Immunic, Inc. Reports New, Positive Long-Term Open-Label Extension Data from Phase 2 EMPhASIS Trial of Vidofludimus Calcium in Relapsing-Remitting Multiple Sclerosis

Published: 2025-06-24 07:35:39 ET IMUX

Published on 06/24/2025 at 07:35

Immunic, Inc. reported new long-term open-label extension (OLE) data from its phase 2 EMPhASIS trial of lead asset, orally available nuclear receptor-related 1 (Nurr1) activator, vidofludimus calcium (IMU-838), in patients with relapsing-remitting multiple sclerosis (RRMS). The data at week 144 showed that 92.3% of patients remained free of 12-week CDW, and 92.7% free of 24-week CDW. A total of 29 CDW events were confirmed at 12 weeks following the trigger event through week 144.

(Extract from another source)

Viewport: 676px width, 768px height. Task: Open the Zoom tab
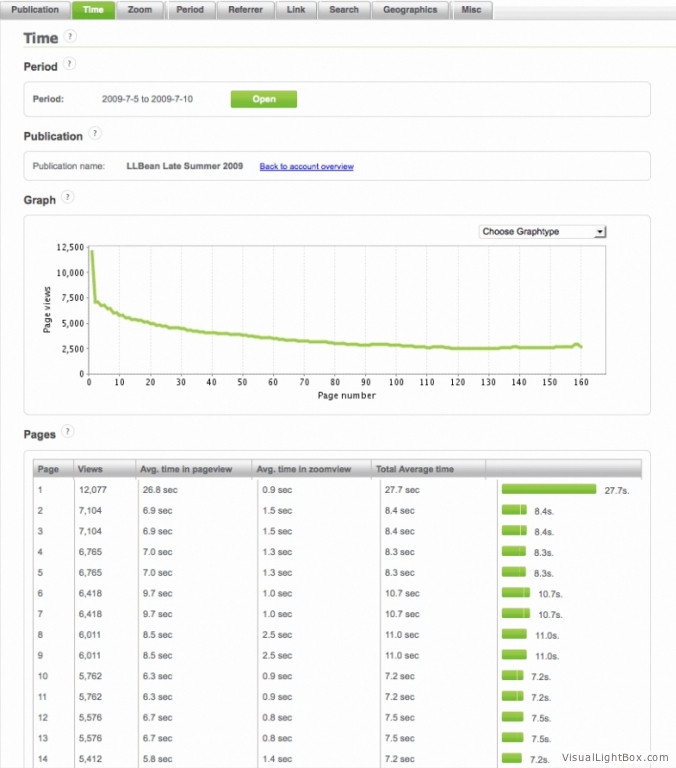(140, 10)
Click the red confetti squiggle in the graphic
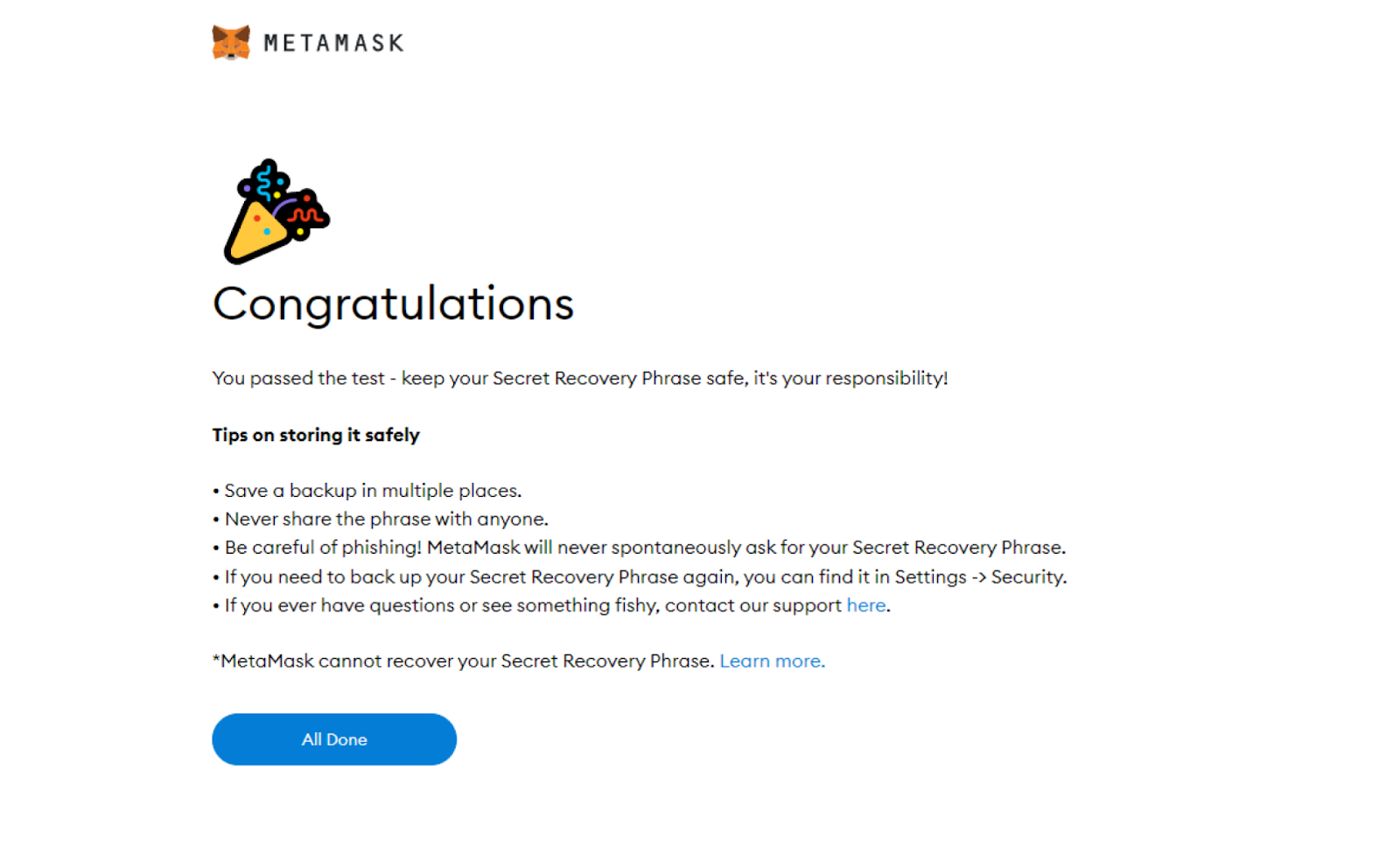This screenshot has width=1400, height=867. point(304,214)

Of these, 44.8% were associated with relapse-associated worsening (RAW), while only 13.8% were associated with progression independent of relapse activity (PIRA). Additionally, the cumulative data available from the EMPhASIS OLE period, thus far, further reinforces the favorable safety and tolerability profile of vidofludimus calcium, showing low discontinuation rates and low rates of treatment-emergent and serious adverse events. Importantly,  no new safety signals have emerged during treatment durations up to 5.5 years.

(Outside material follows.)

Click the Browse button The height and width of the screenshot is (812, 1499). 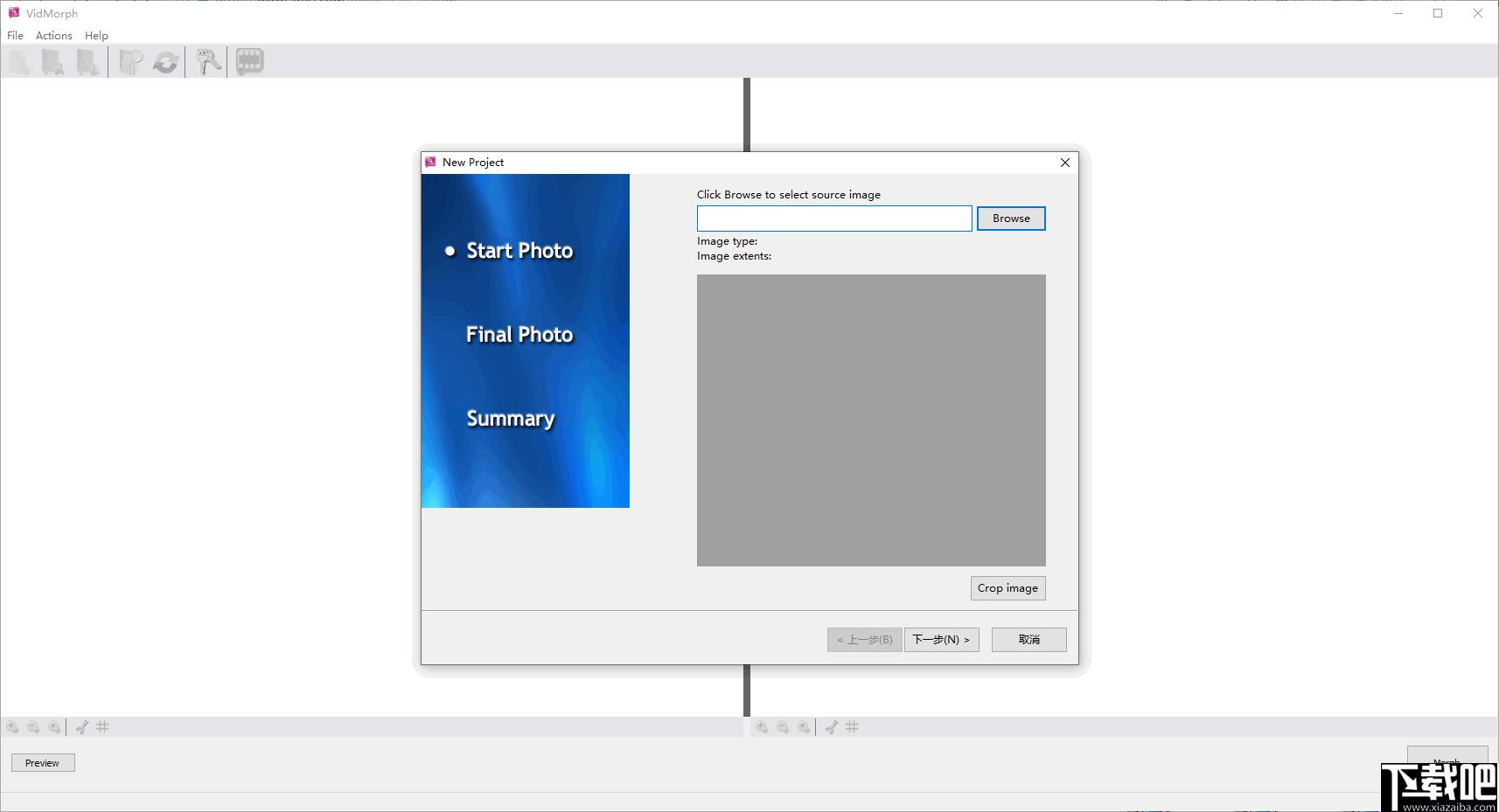click(1011, 219)
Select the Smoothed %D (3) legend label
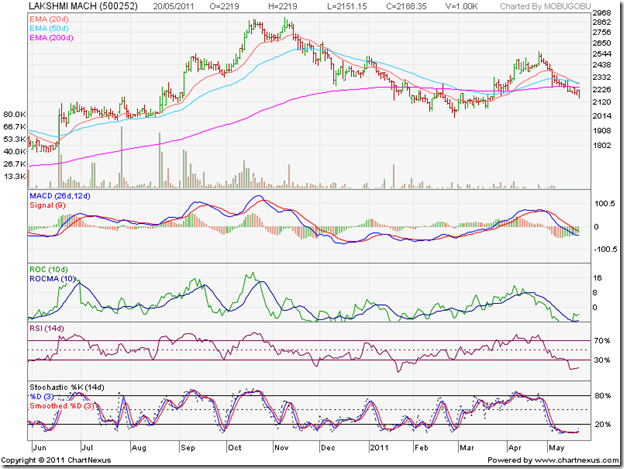 [x=67, y=406]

The phase 2 EMPhASIS trial was an international, multicenter, double-blind, placebo-controlled, randomized, parallel-group study, designed to assess the efficacy and safety of vidofludimus calcium in patients with RRMS. The trial randomized 268 RRMS patients and included a 24-week blinded main treatment period testing 10, 30 and 45 mg of vidofludimus calcium and placebo. The trial achieved both primary and key secondary endpoints with high statistical significance and showed a favorable safety and tolerability profile similar to placebo. The trial includes an optional OLE period for up to 9.5 years to evaluate long-term safety and tolerability of vidofludimus calcium.

Of the 268 patients that started the double-blind main treatment period, 254 patients continued in the OLE period. Patients were initially given either 30 mg or 45 mg of vidofludimus calcium once-daily, following which all patients received 30 mg of vidofludimus calcium once-daily. At the time of data cutoff on January 14, 2025, 182 patients (71.6% of patients starting OLE) were evaluated up to week 144, which translates into approximately 952 overall treatment years.